> Testo fornito:
◆ ◆ ◆ ◆ ◆ ◆ ◆

Mitsubishi delinea le tendenze tecnologiche per il nuovo anno si focalizza sul Piano Industria 4.0 e sull’importanza della formazione

Gianmichele Piciocco, Mitsubishi Electric
Gianmichele Piciocco, Mitsubishi Electric

Gianmichele Piciocco, Marketing Manager South EMEA Mitsubishi Electric Factory Automation, dall’alto del suo osservatorio privilegiato, fa un viaggio nel 2020 che ci aspetta delineando tendenze tecnologiche e focalizzandosi sul Piano Industria 4.0 e sull’importanza della formazione.

Quali saranno i settori merceologici trainanti nel 2020?

“Dal riscontro che riceviamo da parte delle associazioni di mercato, i settori trainanti nel 2020 saranno quelli della cosmetica, del food&beverage, dell’elettronica di consumo, del farmaceutico e medicale, inclusa tutta la filiera coinvolta da questi settori produttivi. Presumibilmente si registrerà anche una ripresa del settore automotive. Più in generale, a trainare il mercato saranno i comparti del CPG (Consumer Packaged Goods) e del Fast-Moving Consumer Goods (FMCG), che include tutti i prodotti ad alta rotazione vicini al consumatore finale: dal sapone per le mani al convertitore per lo smartphone, fino agli oggetti di cartolibreria. Stiamo andando nella direzione di un mercato che è compresso verso il B2C: i settori B2B trainanti saranno, quindi, quelli proporzionalmente più vicini al consumatore finale”.

Quali tecnologie registreranno le più interessanti novità?

◆ ◆ ◆ ◆ ◆ ◆ ◆

> Record estratti:
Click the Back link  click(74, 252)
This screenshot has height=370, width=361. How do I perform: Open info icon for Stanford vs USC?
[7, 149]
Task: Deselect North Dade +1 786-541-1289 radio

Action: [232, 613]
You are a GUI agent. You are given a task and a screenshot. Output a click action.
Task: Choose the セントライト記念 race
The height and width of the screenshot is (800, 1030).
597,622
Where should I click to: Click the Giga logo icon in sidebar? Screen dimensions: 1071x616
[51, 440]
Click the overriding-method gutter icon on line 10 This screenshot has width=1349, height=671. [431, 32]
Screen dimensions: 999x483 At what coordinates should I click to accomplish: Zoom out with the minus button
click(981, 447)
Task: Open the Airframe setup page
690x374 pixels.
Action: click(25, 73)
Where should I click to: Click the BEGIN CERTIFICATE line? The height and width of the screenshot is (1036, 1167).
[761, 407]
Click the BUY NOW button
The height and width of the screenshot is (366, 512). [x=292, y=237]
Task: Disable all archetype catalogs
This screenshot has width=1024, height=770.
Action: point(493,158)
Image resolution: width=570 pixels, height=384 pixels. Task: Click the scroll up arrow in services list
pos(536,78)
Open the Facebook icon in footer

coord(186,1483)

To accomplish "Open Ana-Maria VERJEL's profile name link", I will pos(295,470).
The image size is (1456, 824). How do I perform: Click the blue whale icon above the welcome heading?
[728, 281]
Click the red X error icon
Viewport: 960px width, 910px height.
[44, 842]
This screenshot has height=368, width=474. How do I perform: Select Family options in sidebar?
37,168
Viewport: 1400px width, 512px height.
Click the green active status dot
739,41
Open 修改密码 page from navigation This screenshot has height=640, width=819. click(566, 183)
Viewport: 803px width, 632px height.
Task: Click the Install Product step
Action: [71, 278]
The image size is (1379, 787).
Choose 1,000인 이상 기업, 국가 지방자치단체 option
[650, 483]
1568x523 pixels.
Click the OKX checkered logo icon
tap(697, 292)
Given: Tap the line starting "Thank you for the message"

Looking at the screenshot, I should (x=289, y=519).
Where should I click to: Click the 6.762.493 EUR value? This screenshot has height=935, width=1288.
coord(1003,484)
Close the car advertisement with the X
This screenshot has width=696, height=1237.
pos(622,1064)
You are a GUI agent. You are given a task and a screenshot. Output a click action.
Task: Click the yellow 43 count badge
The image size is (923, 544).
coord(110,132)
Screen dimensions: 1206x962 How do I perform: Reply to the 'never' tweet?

◆ ◆ ◆ ◆ ◆ ◆ ◆

> Cosa fare 1: Nel testo sulle tendenze di Mitsubishi per il 2020, trasforma in un elenco puntato il paragrafo che comincia con "Dal riscontro che riceviamo" e mantieni i fatti principali.
> Cosa fare 2: Prosegui il testo sulle tendenze di Mitsubishi per il 2020 partendo dall'ultima domanda che vi compare.

> Risultato 1:
- Secondo le associazioni di mercato, nel 2020 i settori trainanti saranno cosmetica, food&beverage, elettronica di consumo, farmaceutico e medicale, insieme a tutta la loro filiera.
- È probabile anche una ripresa dell'automotive.
- In generale il mercato sarà trainato dai comparti CPG (Consumer Packaged Goods) e FMCG (Fast-Moving Consumer Goods), cioè dai prodotti ad alta rotazione vicini al consumatore finale, come il sapone per le mani, il convertitore per lo smartphone e gli oggetti di cartolibreria.
- Il mercato si sta spostando verso il B2C, quindi tra i settori B2B tireranno di più quelli più vicini al consumatore finale.

> Risultato 2:
“Le novità più interessanti saranno quelle legate alla generazione di algoritmi per la gestione dei dati, perché è questo il trend verso cui sta andando il mercato tecnologico. Si darà per scontato che gli azionamenti saranno più veloci, che gli inverter miglioreranno la produzione di un motore, ma il driver sarà la gestione degli algoritmi, più integrati possibile con l’intelligenza artificiale. Ci sarà, inoltre, uno spostamento fortissimo dell’attenzione sull’energy management: motori ad alta efficienza, inverter per motori brushless, PLC che processano meglio i dati e quindi una maggiore integrazione con i sistemi di controllo”.

La proroga del Piano Industria 4.0 continuerà ad avere un effetto positivo sul mercato o l’effetto si è ormai esaurito?

“Sicuramente continuerà ad avere un effetto positivo, fondamentalmente legato al ritorno economico che le aziende potranno ottenere grazie agli incentivi legati al Piano Industria 4.0. Inizialmente, purtroppo, questi incentivi non sono stati sempre ben sfruttati, perché non è stato compreso pienamente il valore del Piano Industria 4.0, legato ai concetti di ammodernamento e di evoluzione, con l’obiettivo di rimodernare il sistema di produzione del Paese. Ora che finalmente le aziende cominciano a comprendere il valore di questi incentivi, la proroga al Piano Industria 4.0 è sicuramente un provvedimento utile che avrà ripercussioni positive sul mercato italiano”.

Per sfruttare le nuove tecnologie serve formazione, le aziende italiane investono a sufficienza in questo ambito?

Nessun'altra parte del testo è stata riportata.